Leprechauns in folklore were clever, sometimes mischievous, often amusing—but they never got the girl, at least not in any story I could find. Even modern paranormal romance writers neglected the poor leprechaun. Vampires and werewolves could get lucky. Hey, even zombies got some love, gross as the idea was if you thought about it. But for the poor leprechaun, there was none to be had. Even worse, for the leprechaun I saw in the mirror every morning, there was no pot of gold at the end of the rainbow, so I couldn’t even get girls to love me for my money.
I sighed and made a conscious effort to forget about the whole thing. The website experience had been worth a chuckle or two, but now that it was over, I felt kind of let down. I guessed someone would have to be pretty bored to find fake deals with the devil funny for very long.
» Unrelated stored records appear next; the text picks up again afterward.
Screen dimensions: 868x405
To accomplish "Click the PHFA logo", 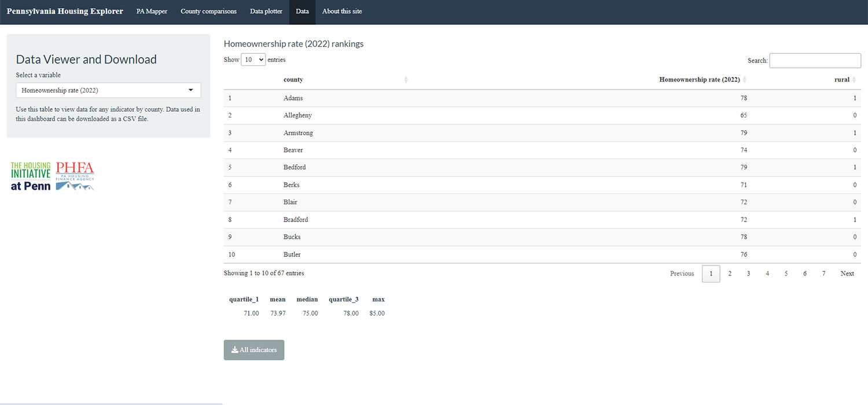I will (x=75, y=175).
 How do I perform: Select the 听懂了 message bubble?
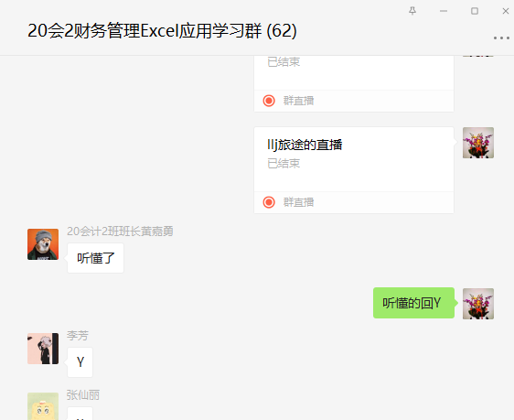pos(95,258)
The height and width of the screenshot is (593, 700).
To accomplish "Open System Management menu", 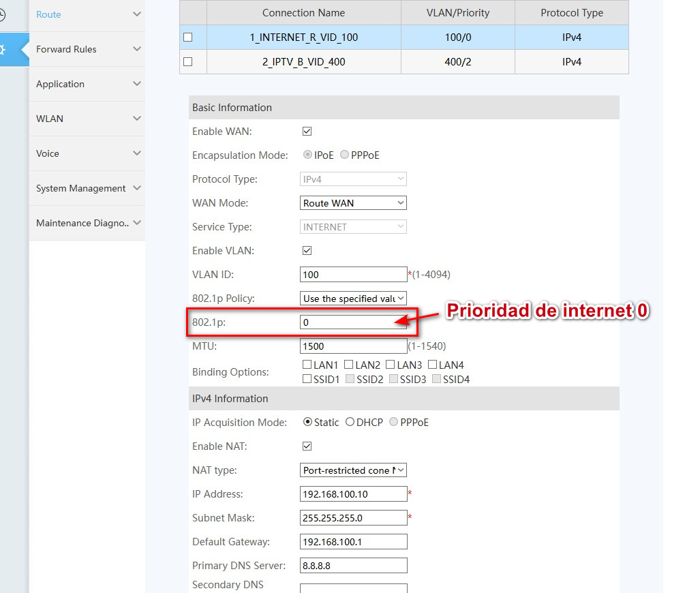I will coord(81,188).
Yawning, I realized it was later than I thought. I got ready for bed and crawled between the covers, fully prepared to dream about my new, smokin’ hot girlfriend. Dreaming was as far as that was ever going to go.
I woke next morning realizing I hadn’t even gotten a dream out of the deal, at least not that I could remember. I did feel nervous, though, as if I were actually going to meet a potential girlfriend today. I even went through the motions of combing my hair more attentively than usual, and I went out of my way to pick out a clean shirt.
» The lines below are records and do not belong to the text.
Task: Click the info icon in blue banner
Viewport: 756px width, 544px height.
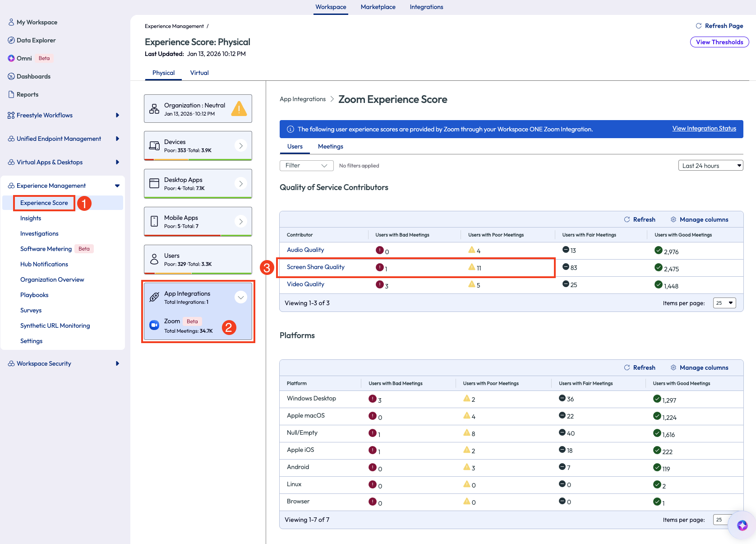Action: (x=290, y=129)
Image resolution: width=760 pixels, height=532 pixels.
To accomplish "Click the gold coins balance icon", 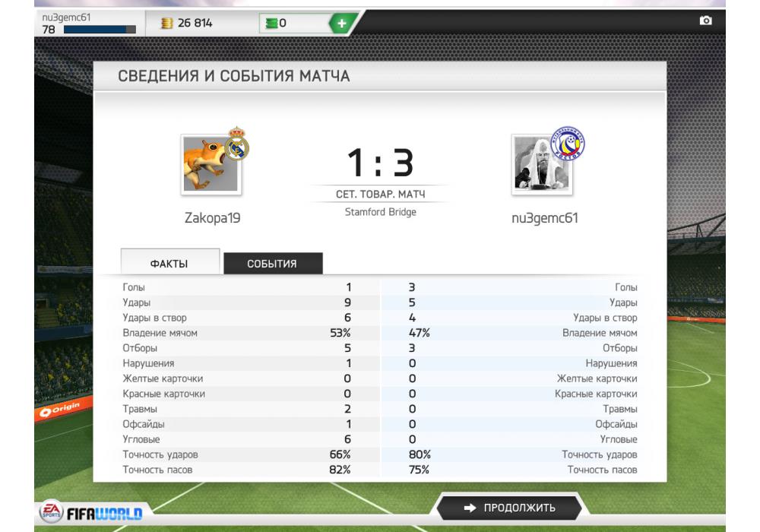I will pos(166,23).
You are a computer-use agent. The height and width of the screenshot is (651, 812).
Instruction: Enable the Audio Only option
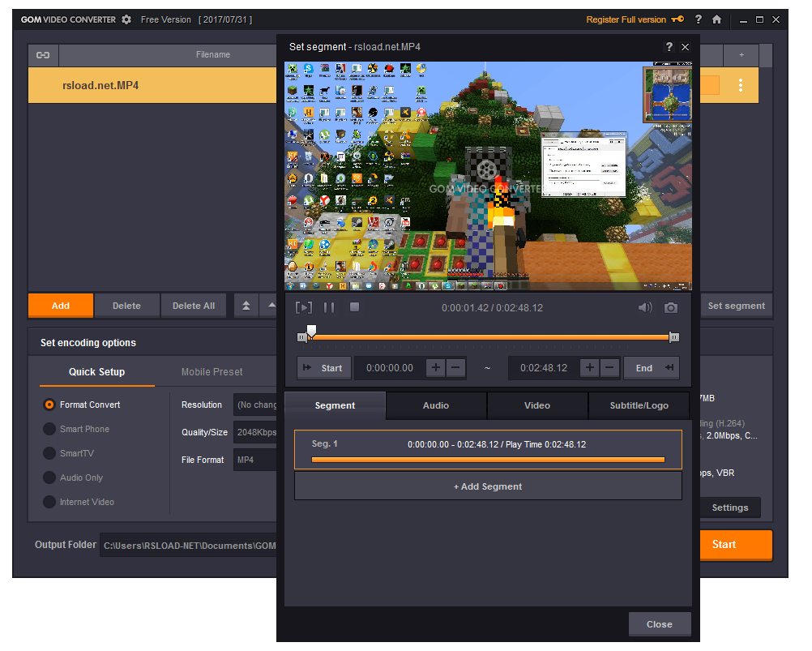[x=50, y=478]
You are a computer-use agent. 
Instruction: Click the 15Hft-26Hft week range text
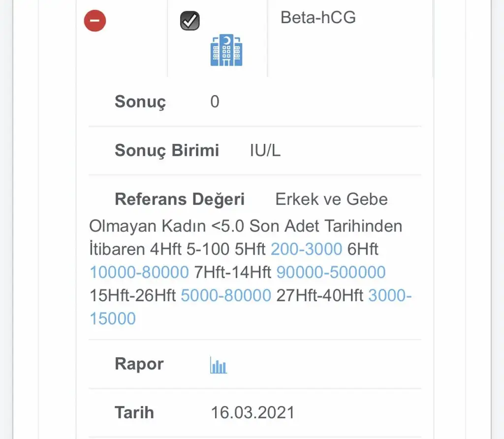pyautogui.click(x=133, y=295)
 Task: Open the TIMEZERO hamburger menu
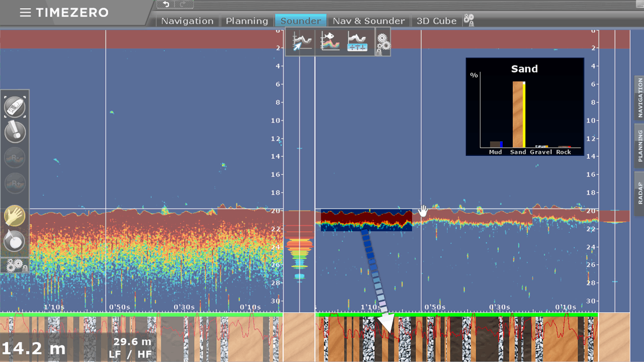click(25, 13)
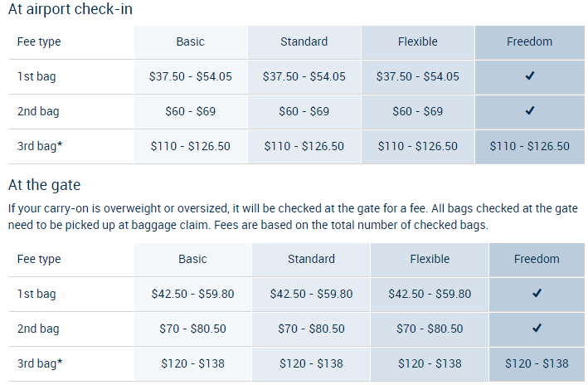Select the Freedom $110 - $126.50 3rd bag cell
The image size is (588, 385).
tap(530, 146)
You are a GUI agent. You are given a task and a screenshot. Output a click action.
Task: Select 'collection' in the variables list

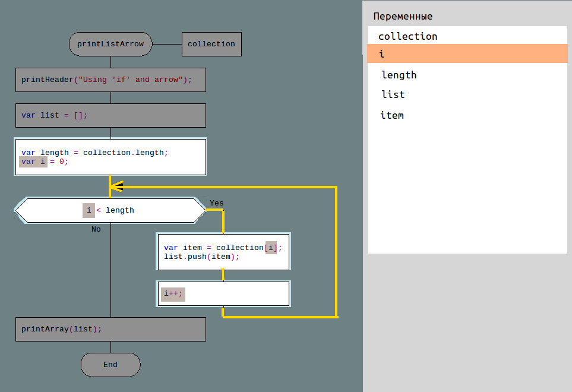pyautogui.click(x=408, y=36)
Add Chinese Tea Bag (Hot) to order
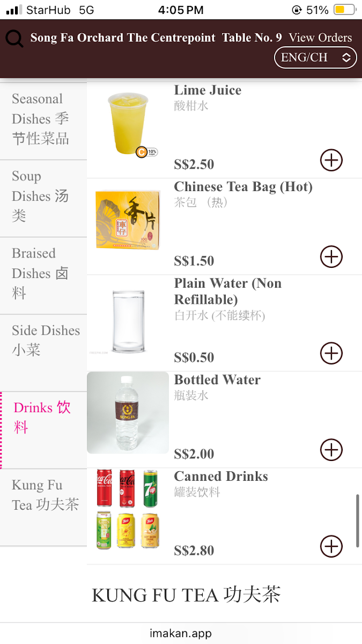Viewport: 362px width, 644px height. [x=331, y=257]
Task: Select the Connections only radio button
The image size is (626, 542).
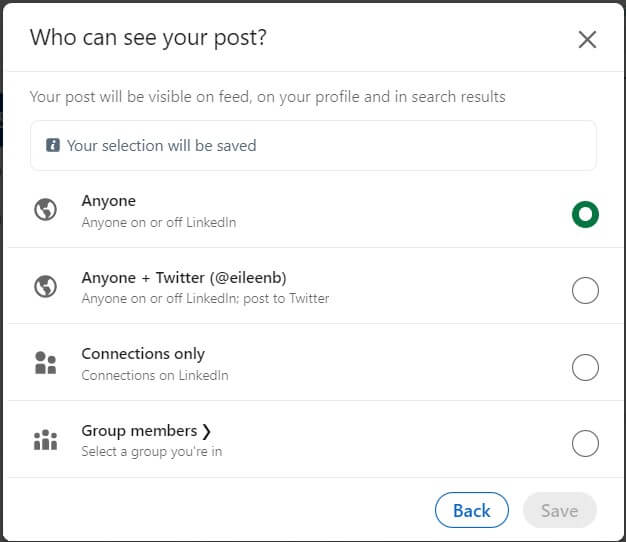Action: click(585, 367)
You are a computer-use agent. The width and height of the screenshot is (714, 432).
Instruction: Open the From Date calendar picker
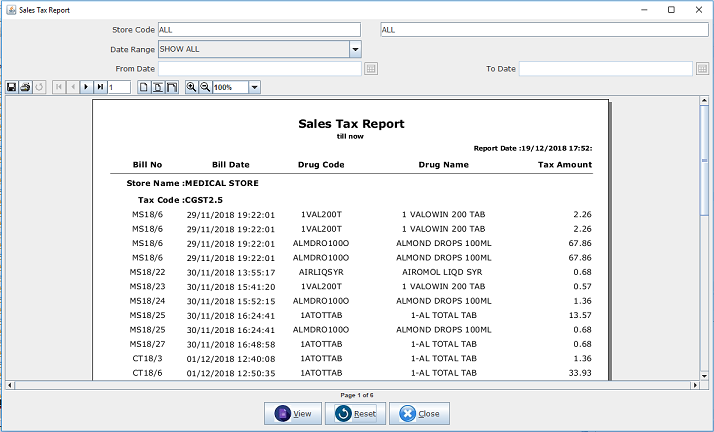tap(370, 69)
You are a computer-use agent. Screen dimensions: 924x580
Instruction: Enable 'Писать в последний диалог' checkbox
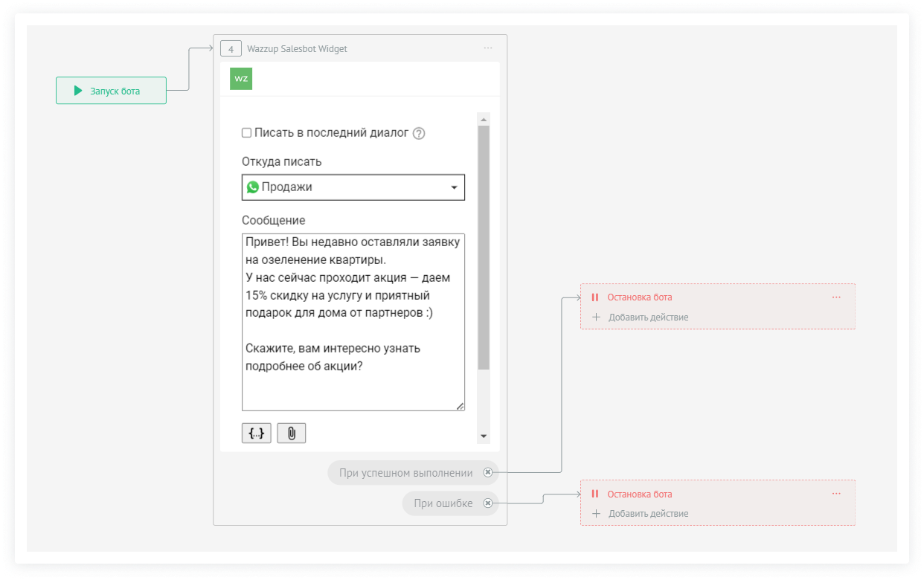pos(247,133)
I had to snicker at myself a little. It was going to take a lot more than that to get me some sex-goddess girlfriend. On a good day, I was Joe Average, and girls who were genuine tens didn’t usually end up with guys who were fives, at least not in my experience.
My parents could see there was something subtly different about me, but they didn’t ask. They were pretty cool about not trying to probe every single detail of my unexceptional teenage life, and I repaid the favor by telling them anything I felt comfortable sharing.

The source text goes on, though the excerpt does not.